Picasso Database Query Optimizer
Visualizer
©Indian Institute of
Science,
USAGE GUIDE
Overview
The motivation
and conceptual framework underlying the Picasso Database Query Optimizer
Visualizer software are presented in this VLDB 2005 paper
and this set of presentation
slides (Note: The diagram formats and interfaces in these documents are
outdated with respect to the current code but the concepts remain essentially
the same).
The primary user input to Picasso is a query template. A Picasso query template is
an SQL query that additionally features predicates of the form "relation.attribute
:varies" – these
attributes are termed as Picasso Selectivity Predicates (PSP). A sample template (based on Query 14 of the
TPC-H benchmark) is shown below, with the two PSPs highlighted in yellow:
select l_extendedprice
* (1 - l_discount)
from lineitem,
part
where l_partkey
= p_partkey
and l_extendedprice :varies
and p_retailprice :varies
Each template defines an n-dimensional
relational selectivity space, where n is the number of PSP relations. That
is, the selectivity of each of the PSP relations is varied over the range [0-100%], and the objective is to
characterize the optimizer behavior over this selectivity space. In the above
example, which shows a 2-D template, the selectivity space corresponds to the lineitem and part relations.
The query template is converted into a sequence of
queries, each of which represents a different point in the selectivity space,
through one-sided range predicates of the form “relation.attribute ≤
constant” implementing each PSP.
Note that this formulation also ensures the property of query subsumption as we move outwards
from the origin of the selectivity space.
To estimate the constants that would result in the desired selectivities
of the PSP relations, Picasso essentially carries out an “inverse-transform” of
the statistical summaries (as present in the database engine’s metadata)
corresponding to these relations.
To meaningfully cover the full range of selectivities,
a Picasso query template should satisfy the following conditions:
o Each relation can participate in at most one PSP.
o The PSP relations should feature only in join predicates in the query, but not
in any other equality or range predicates.
o The permissible data-types for a PSP column
are integer, float, string and date (and their equivalents).
o For a PSP
column of data-type string, the
permitted characters in the string are A-Z,
a-z and 0-9.
o The PSP attributes must have pre-generated statistical summaries.
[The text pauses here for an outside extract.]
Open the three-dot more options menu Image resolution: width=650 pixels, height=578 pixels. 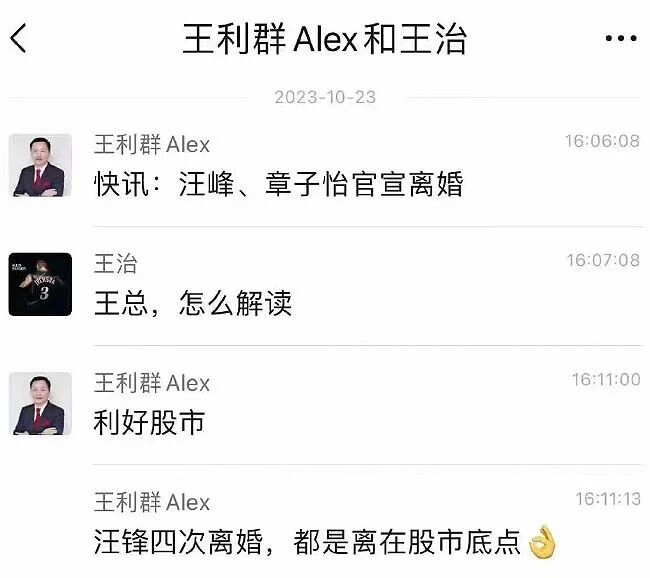pyautogui.click(x=621, y=39)
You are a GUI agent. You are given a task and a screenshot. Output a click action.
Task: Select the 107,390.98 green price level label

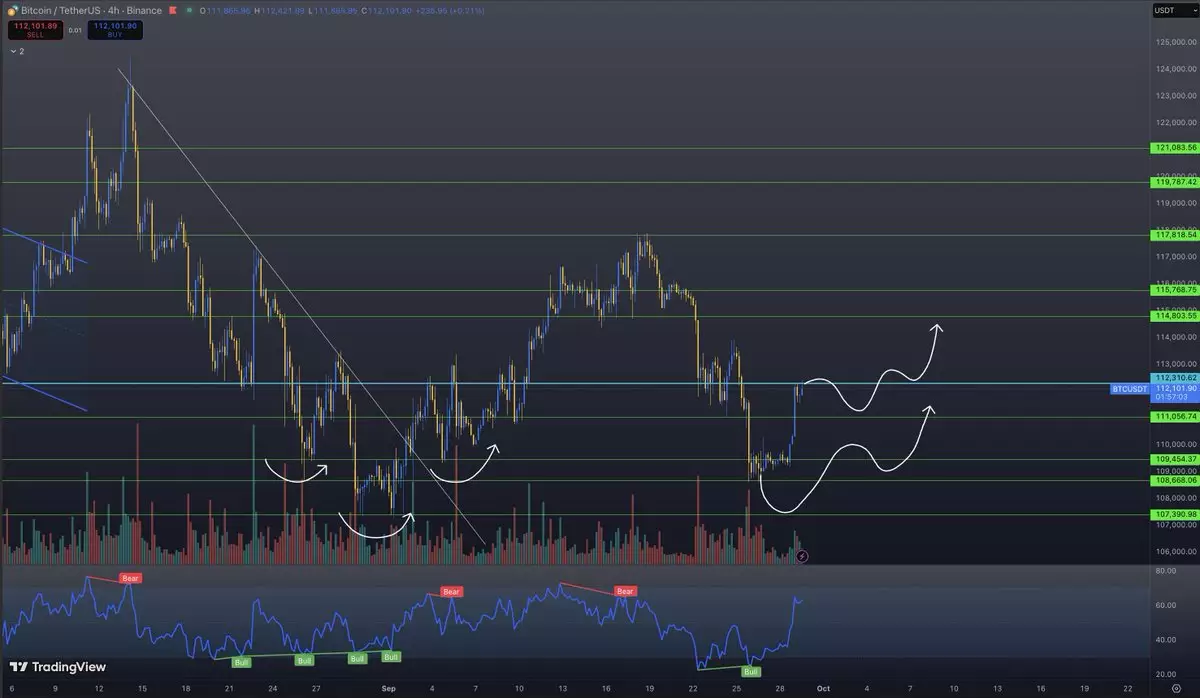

o The PSPs should be on dense-domain attributes in high-cardinality
relations.
o The attribute names appearing in the PSPs
must either all be unique or disambiguated by explicitly providing REL_NAME.ATTR_NAME
in the PSP.
Given
a Picasso query template and a choice of database engine, the Picasso tool
automatically generates a variety of diagrams that characterize the behavior of
the engine’s optimizer over this relational selectivity space. The diagrams
include:
1.
Plan Diagram: A
pictorial enumeration of the execution plan choices.
2.
Cost Diagram: A
visualization of the associated estimated plan execution costs.
3.
Cardinality Diagram: A visualization of the associated
estimated query result cardinalities.
4. Reduced Plan Diagram: Shows the extent to which the original plan diagram may be simplified (by replacing some of the plans with their siblings in the plan diagram) without increasing the cost of any individual query by more than a user-specified threshold value.
5.
Schematic Plan-tree Diagram: A
tree visualization of a selected plan in the plan diagram.
6.
Plan-difference Diagram: Highlights the
schematic differences between a selected pair of plans in the plan diagram.
7. Compiled Plan-tree Diagram: A tree visualization of a selected plan at a specific location in the plan diagram, annotated with cost and cardinality information.
8. Foreign Plan-tree Diagram: At
a given location in a plan diagram produced on a database engine, a tree
visualization of the plan produced by another engine (or the same engine at
another optimization level) at this location.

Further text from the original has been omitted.